[Directions]
Copy the data below exactly, but not the pictures it contains.

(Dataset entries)
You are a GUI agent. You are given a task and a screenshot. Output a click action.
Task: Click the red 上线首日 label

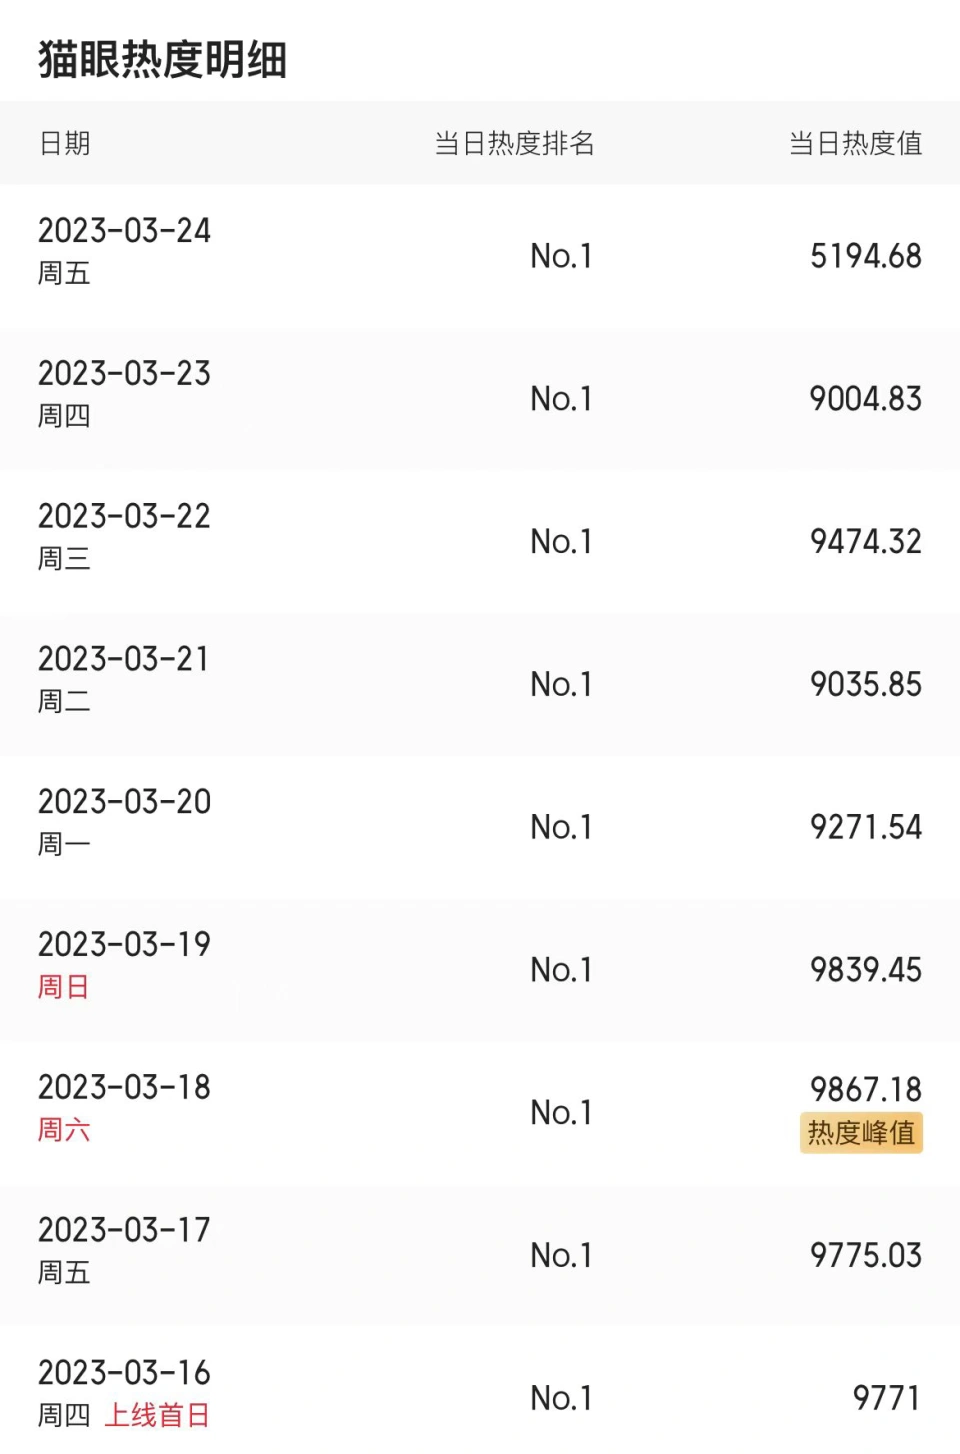tap(157, 1416)
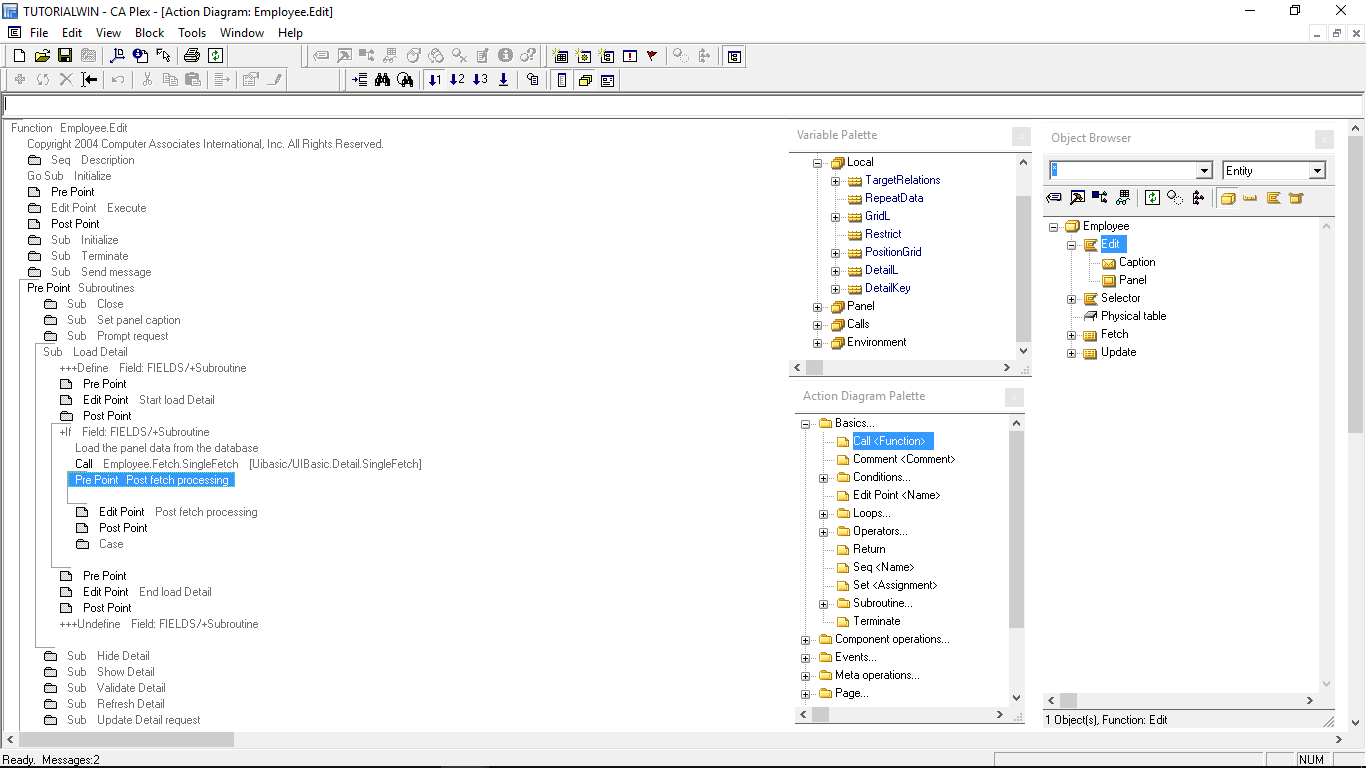
Task: Open the Block menu
Action: pyautogui.click(x=149, y=32)
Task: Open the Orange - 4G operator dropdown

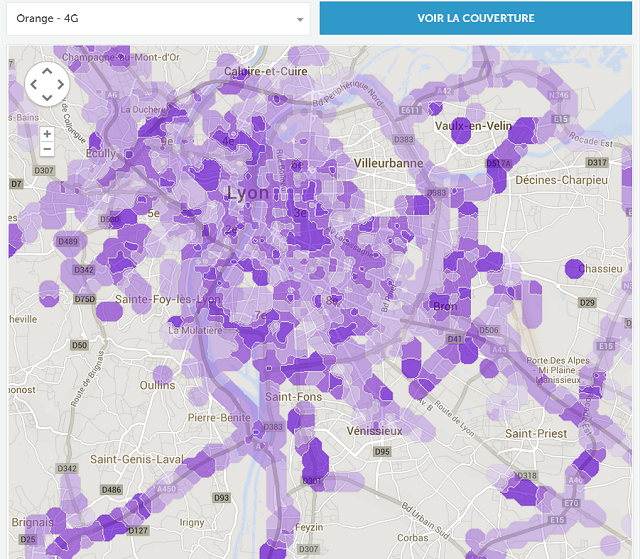Action: pos(160,18)
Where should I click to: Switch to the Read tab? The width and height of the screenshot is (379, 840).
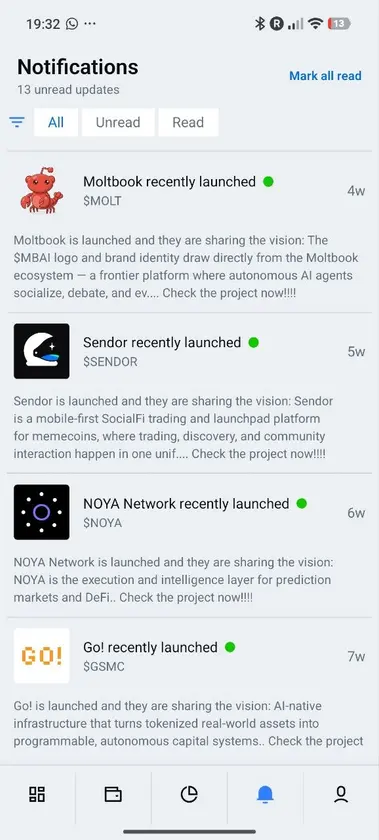click(x=188, y=122)
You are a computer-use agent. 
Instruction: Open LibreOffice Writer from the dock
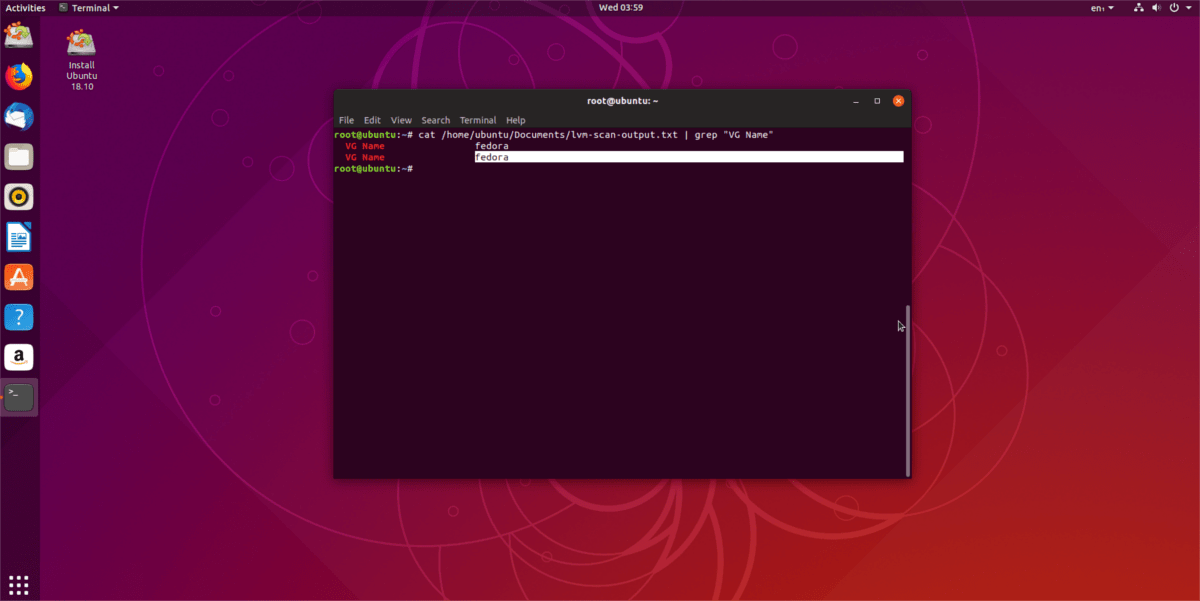20,237
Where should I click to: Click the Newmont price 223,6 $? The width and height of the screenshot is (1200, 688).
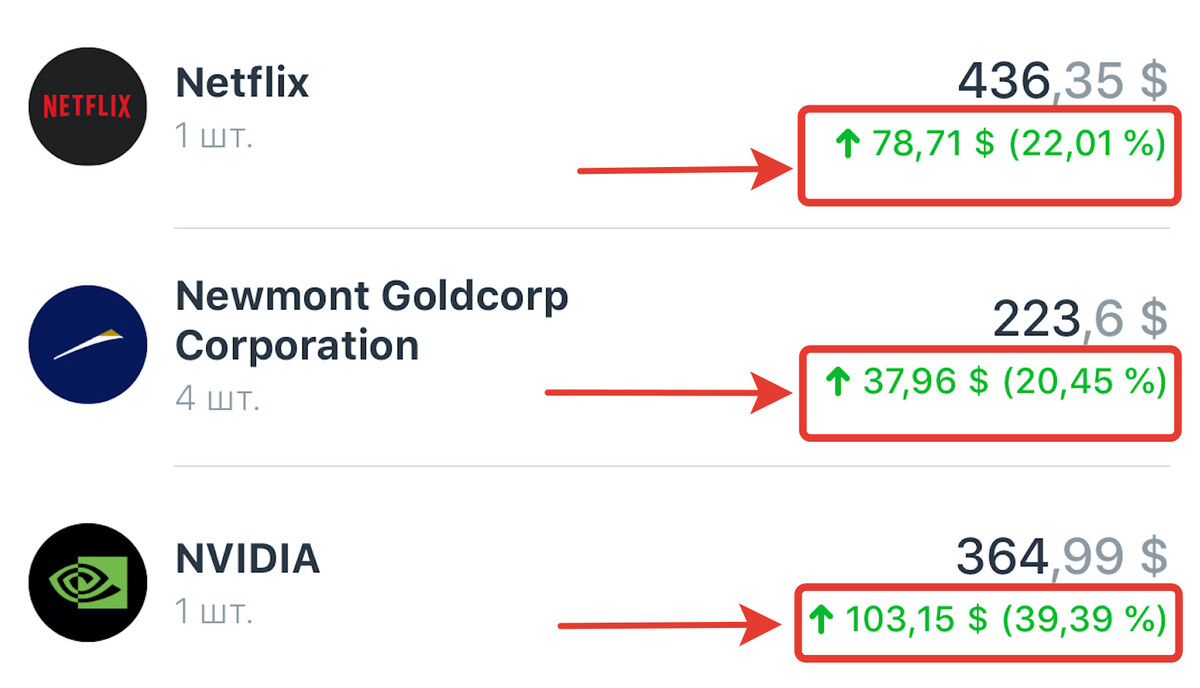coord(1080,319)
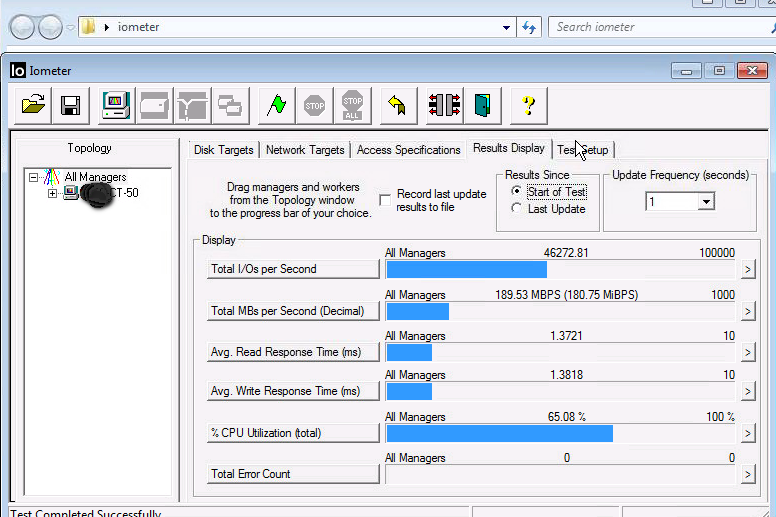Collapse the All Managers tree node
The image size is (776, 517).
(34, 177)
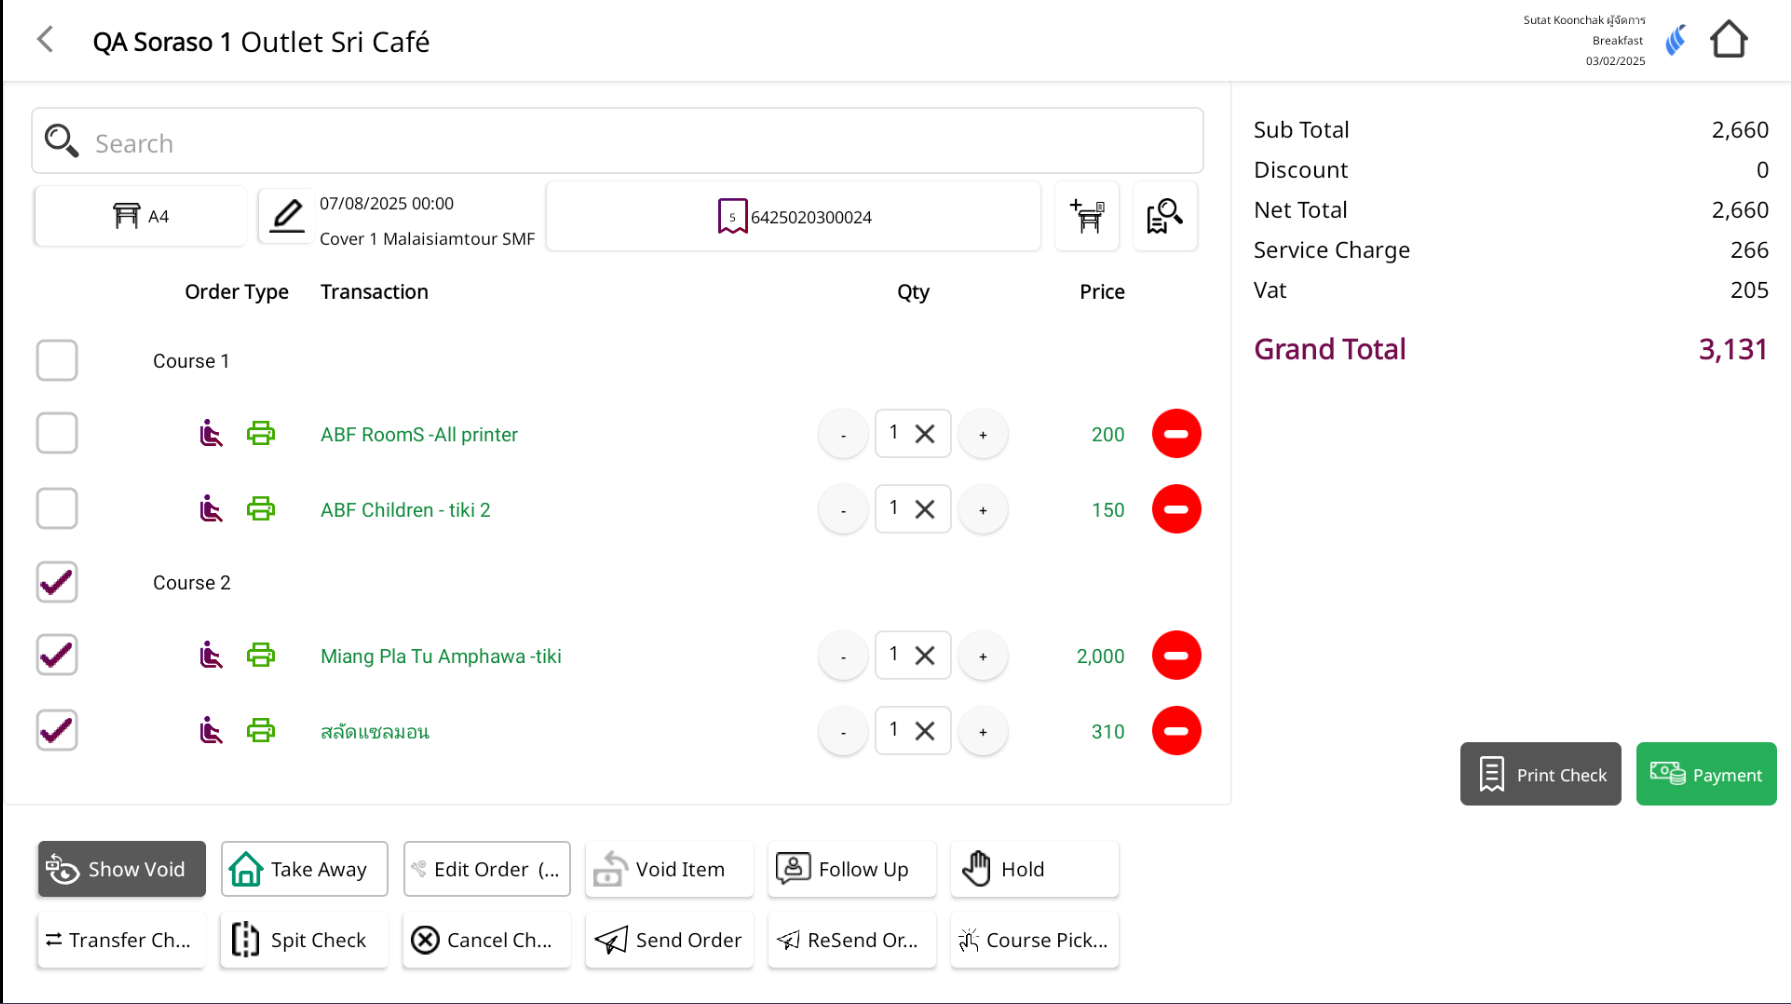Go to home screen via house icon
Image resolution: width=1791 pixels, height=1004 pixels.
(1728, 41)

[Answer to this problem]
You are a GUI agent. You are given a task and a screenshot. Output a click action.
Task: Click the red 上线首日 label

tap(157, 1416)
Task: Open the Block menu
Action: pyautogui.click(x=149, y=32)
Task: Open the Orange - 4G operator dropdown

Action: pos(160,18)
Where should I click to: Switch to the Read tab? The width and height of the screenshot is (379, 840).
click(x=188, y=122)
You are a computer-use agent. 
Instruction: Open LibreOffice Writer from the dock
20,237
Where should I click to: Click the Newmont price 223,6 $? The width and height of the screenshot is (1200, 688).
coord(1080,319)
Collapse the All Managers tree node
The image size is (776, 517).
(34, 177)
Go to home screen via house icon
Image resolution: width=1791 pixels, height=1004 pixels.
(1728, 41)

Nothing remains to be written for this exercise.